The purpose of this study was to determine the correlation between the prevalence of hepatitis C virus (HCV) infection with duration of drug use and other risk factors among drug users. This survey covered 899 male drug users from Kaohsiung Narcotic Abstention Institute and Kaohsiung prison. The prevalence of positive anti-HCV was 67.2% among intravenous drug users (IVDU) and 14.7% among non-intravenous drug users (non-IVDU). Among intravenous (IV) drug users, age and duration of drug use were independently related to HCV seropositivity.
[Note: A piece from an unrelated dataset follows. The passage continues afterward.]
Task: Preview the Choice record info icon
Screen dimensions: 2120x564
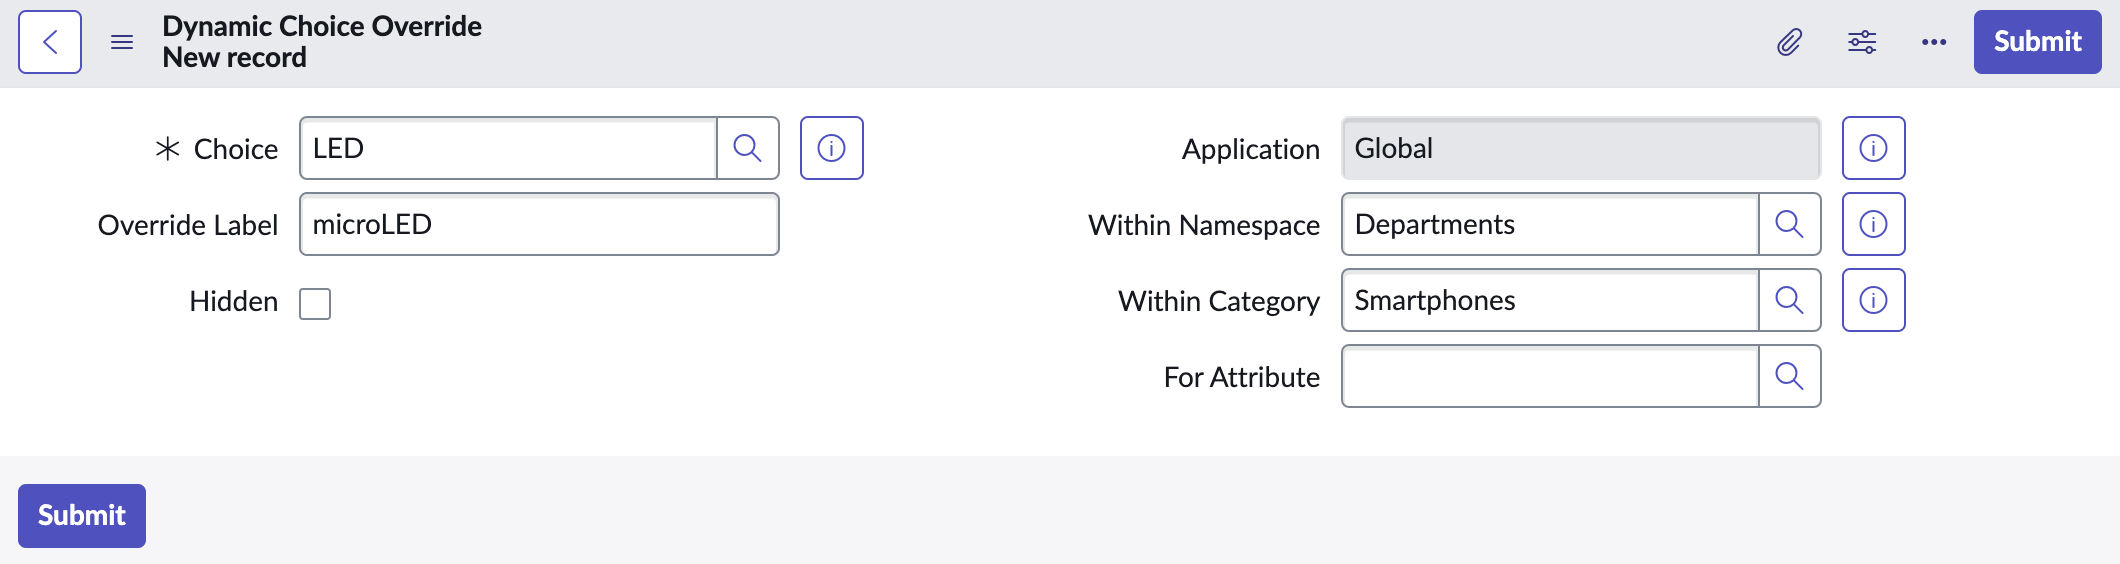Action: [x=832, y=148]
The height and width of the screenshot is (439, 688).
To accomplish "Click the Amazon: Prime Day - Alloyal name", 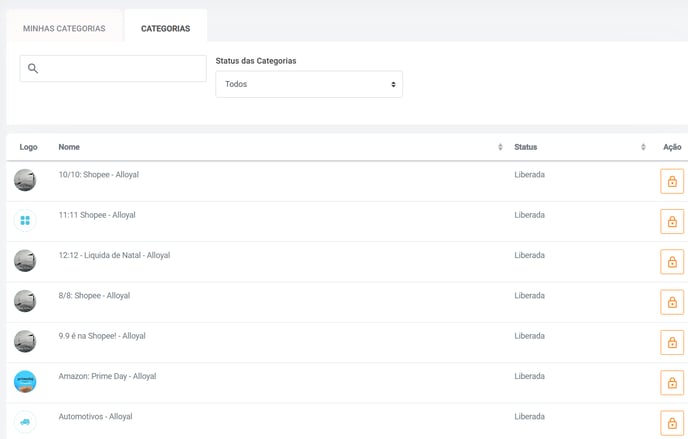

Seroprevalence rate for HCV in the IVDU group increased with increasing duration of injection use within the first seven years of drug use. However, the steepest trajectory in seroprevalence of HCV infection occurred within the first four months. Due to the high rate of HCV infection among drug users, investigation of risk behaviors should be routine in such a group. A high frequency of HCV infection was also found among short-term injectors, which indicated that early risk reduction intervention was an important measure in moderating HCV infection.